Quoting Dave Hansen (dave@xxxxxxxxxxxxxxxxxx):
> On Wed, 2008-07-09 at 18:58 -0700, Eric W. Biederman wrote:
> > In the worst case today we can restore a checkpoint by replaying all of
> > the user space actions that took us to get there.  That is a tedious
> > and slow approach.
> 
> Yes, tedious and slow, *and* minimally invasive in the kernel.  Once we
> have a tedious and slow process, we'll have some really good points when
> we try to push the next set of patches to make it less slow and tedious.
> We'll be able to describe an _actual_ set of problems to our fellow
> kernel hackers.
> 
> So, the checkpoint-as-a-corefile idea sounds good to me, but it
> definitely leaves a lot of questions about exactly how we'll need to do
> the restore.

Talking with Dave over irc, I kind of liked the idea of creating a new
fs/binfmt_cr.c that executes a checkpoint-as-a-coredump file.

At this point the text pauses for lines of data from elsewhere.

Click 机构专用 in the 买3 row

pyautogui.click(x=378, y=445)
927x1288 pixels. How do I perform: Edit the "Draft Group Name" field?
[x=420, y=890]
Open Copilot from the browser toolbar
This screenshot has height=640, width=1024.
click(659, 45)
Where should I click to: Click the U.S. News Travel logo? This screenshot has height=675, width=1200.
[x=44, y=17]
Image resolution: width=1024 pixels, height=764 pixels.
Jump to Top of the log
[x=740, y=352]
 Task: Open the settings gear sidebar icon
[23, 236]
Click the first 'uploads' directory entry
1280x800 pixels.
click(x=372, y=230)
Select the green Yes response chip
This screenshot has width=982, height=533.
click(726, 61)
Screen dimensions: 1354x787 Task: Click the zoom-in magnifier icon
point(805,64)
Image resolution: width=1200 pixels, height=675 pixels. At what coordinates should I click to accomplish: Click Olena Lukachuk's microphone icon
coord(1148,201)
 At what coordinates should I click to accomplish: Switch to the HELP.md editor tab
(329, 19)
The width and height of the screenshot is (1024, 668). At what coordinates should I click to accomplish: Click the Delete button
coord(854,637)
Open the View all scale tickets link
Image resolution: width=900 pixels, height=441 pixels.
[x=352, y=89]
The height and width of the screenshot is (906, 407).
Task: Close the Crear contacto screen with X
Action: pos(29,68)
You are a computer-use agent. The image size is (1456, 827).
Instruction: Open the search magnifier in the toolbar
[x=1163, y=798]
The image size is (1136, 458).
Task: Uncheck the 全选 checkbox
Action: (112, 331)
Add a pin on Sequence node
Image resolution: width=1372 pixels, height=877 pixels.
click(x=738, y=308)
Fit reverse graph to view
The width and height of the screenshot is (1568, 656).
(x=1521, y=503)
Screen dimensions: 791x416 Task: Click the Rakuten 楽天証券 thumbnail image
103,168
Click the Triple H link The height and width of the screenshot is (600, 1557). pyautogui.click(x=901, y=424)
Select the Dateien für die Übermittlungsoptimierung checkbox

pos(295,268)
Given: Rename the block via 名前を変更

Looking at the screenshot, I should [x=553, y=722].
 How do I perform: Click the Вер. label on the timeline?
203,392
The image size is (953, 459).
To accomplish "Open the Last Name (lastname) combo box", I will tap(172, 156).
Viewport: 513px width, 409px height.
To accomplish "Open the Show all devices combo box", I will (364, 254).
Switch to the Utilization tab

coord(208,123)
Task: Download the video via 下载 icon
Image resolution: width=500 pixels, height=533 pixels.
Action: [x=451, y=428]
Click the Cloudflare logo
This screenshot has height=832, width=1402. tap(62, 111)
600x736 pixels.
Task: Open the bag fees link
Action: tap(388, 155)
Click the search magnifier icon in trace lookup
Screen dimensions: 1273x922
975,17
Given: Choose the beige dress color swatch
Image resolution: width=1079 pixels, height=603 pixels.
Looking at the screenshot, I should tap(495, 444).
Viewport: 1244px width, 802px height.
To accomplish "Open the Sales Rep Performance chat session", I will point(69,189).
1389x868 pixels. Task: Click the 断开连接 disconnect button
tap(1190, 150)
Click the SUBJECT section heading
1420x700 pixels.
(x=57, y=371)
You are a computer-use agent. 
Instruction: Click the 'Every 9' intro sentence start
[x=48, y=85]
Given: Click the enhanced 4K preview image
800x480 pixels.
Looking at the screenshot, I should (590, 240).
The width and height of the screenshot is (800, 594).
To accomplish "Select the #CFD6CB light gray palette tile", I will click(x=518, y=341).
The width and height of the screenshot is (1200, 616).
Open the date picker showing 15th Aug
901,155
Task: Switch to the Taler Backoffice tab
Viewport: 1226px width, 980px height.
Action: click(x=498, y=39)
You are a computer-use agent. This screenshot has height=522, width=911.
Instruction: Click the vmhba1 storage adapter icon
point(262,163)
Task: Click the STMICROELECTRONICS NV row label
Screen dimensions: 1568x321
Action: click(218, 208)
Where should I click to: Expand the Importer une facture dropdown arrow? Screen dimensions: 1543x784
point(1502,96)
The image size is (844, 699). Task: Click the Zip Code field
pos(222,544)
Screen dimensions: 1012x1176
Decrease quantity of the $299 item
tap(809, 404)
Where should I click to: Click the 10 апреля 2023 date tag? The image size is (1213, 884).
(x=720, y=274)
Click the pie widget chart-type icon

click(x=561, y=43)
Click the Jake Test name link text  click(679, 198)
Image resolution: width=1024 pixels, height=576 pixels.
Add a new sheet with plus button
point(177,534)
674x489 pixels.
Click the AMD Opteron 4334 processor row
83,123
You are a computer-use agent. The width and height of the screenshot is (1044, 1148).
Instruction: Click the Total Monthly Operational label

One thing I do not like about the checkpoint-as-coredump is that it begs
us to dump all memory out into the file.  Our plan/hope was to save
ourselves from writing out most memory by:

	1. associating a separate swapfile with each container
	2. doing a swapfile snapshot at each checkpoint
	3. dumping the pte entries (/proc/self/)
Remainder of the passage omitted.